Jun 112012
 

Today’s New York Times carries a story about the Syrian President’s carefully polished image, courtesy of some very expensive Western PR. As well as the notorious Vogue feature on his British-born wife, there are surprisingly many flattering portraits of this most brutal of dictators. Although the horrifying events of recent weeks have been widely reported, it will take time to erase the carefully crafted, wholesome image of this glamorous couple. The NYT article quotes Andrew Tabler, a Syria expert who once worked for a charity sponsored by Mrs. Assad, explaining the appeal of the President and First Lady thus: “He speaks English, and his wife is hot.”

The article reminded me of my visit to Syria in 2003. At first glance everything looked normal. There were no public protests, no opposition marches and no tanks in the streets. The only unsettling things were the huge billboards covered with images of the president: here in an army uniform, there in a business suit or with his wife and children. Every shop and café had a photo of him on the wall. He smiled benignly on his people, the new young president. Sometimes he stood beside his father, the former president, Hafez. Then they were both smiling. People were desperate to chat, to practice their English. Women watched me from behind their headscarves, and when I smiled, they smiled back. Children waved and rushed up to me, not to ask for anything, just to meet, to say, “Hello, how are you? What is your name?” Conversation was complicated, and took place only in large open spaces with nobody close by. On the pretext of taking photographs I separated myself from the crowds and asked careful questions of those who hung around, obviously eager to find an audience. Could they listen to international news? No, it was censored. Could they access the Internet freely? No, it was blocked. Was there politics taught in school? Yes, all students had classes of political indoctrination. What did they think of America? Wonderful!

There were almost no other Western tourists in Syria that summer. Souvenir shops were empty, cafes were closed and everywhere people were suffering because their only source of income had disappeared. Hotels were operating on a skeleton staff and many people had lost their jobs.

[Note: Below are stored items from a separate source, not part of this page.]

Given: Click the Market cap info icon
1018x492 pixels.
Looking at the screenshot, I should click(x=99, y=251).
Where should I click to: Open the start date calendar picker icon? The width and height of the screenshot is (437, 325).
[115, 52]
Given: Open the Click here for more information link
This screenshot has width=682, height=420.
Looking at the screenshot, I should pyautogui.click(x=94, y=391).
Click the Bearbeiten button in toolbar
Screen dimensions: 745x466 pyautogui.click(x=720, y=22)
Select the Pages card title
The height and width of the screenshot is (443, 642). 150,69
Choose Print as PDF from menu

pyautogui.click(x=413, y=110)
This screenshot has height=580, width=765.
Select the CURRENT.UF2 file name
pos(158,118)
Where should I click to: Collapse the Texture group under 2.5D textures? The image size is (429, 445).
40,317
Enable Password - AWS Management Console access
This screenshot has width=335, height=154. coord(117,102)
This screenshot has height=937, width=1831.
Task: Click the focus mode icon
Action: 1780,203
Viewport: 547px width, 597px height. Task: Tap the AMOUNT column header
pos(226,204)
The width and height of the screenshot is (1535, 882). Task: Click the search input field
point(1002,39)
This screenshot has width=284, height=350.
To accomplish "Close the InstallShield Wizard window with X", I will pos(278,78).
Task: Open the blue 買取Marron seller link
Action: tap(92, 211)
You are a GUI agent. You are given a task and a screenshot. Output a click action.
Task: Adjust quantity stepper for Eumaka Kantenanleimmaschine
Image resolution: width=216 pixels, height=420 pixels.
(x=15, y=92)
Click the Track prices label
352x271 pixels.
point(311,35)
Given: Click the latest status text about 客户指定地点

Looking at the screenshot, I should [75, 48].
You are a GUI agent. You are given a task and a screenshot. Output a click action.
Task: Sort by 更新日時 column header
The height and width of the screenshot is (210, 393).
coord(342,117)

As I drove into Damascus, alone in a taxi, the driver pointed up to a brutal, heavily fortified building on the hill: an unmistakable piece of fascist architecture. “If you are a murderer you can be out in a week. If you criticize the president you can be there for life.”

Hama is a beautiful small town in the Orontes Valley, famous for its huge water wheels, or norias, which are used to feed the fields and fill the aqueducts. Their grinding, creaking and rhythmic groaning creates a soon unnoticed soundtrack like the whirring of cicadas. My memory retains a tranquil picture of a traditional town, where every woman wore a headscarf and loose topcoat, and every person waved and smiled. By night it was a dim, quiet city: by far the loudest noises I heard were the call to prayer and the sounds of the swallows swarming at sunset. There were peach, pomegranate and citrus orchards and gardens of flowers made possible by the plentiful water. I stayed at the Cham Palace Hotel, which was almost empty. In the evenings I swam alone in the pool in the garden. From the water I could see the weathered domes and dappled tile-work of the mosques and minarets of the old city.

On the plane home I talked to the man sitting next to me. This is what he told me about Hama: In 1982 the city, Syria’s fourth largest, with a population of 350,000 people, was destroyed on the president’s orders. Aerial bombing cut the roads so that nobody could escape on foot. The army surrounded the city and started shooting. Bulldozers and tanks followed, and then, to be sure that there were no survivors, cyanide gas was released. The old city was razed. Between 10 and 20,000 people were killed. In a case study of political violence, Hafez al-Assad, the then President, had ordered the attack against the Muslim Brotherhood, a group of Islamic insurgents inspired by Iran’s 1979 revolution. His aim was to teach a lesson for generations. Every family in the city lost someone. Exactly as he intended, it spread terror throughout Syria, and was barely reported elsewhere. What I had thought was the old city was in fact a complete reconstruction, distressed and pre-aged to fool the tourists. My hotel, with its swimming pool, was built on the mass graves of one of the neighborhoods.

This is why global education matters. The accurate representation of reality is too important to be left in the hands of market and profit-driven media. Some voices in the press are expert, brave and impartial; more are naive or careless; a few are being paid to misrepresent. How are young people ever to understand the world that their taxes and votes shape if they do not learn at school?

The best education in the world is one where children with different histories learn together side by side. There’s no better example than the family of United World Colleges which turns out outstanding, compassionate graduates year after year, many of them years older than their age-cohort because they started life as refugees. If we start seeing the world as a classroom, unfolding events as lesson plans and those who have lived life on the ground as teachers, then we will educate a generation of young women who will scoff at the idea that being “extremely thin and very well-dressed,” is more important than standing by whilst your husband orders the slaughter of children.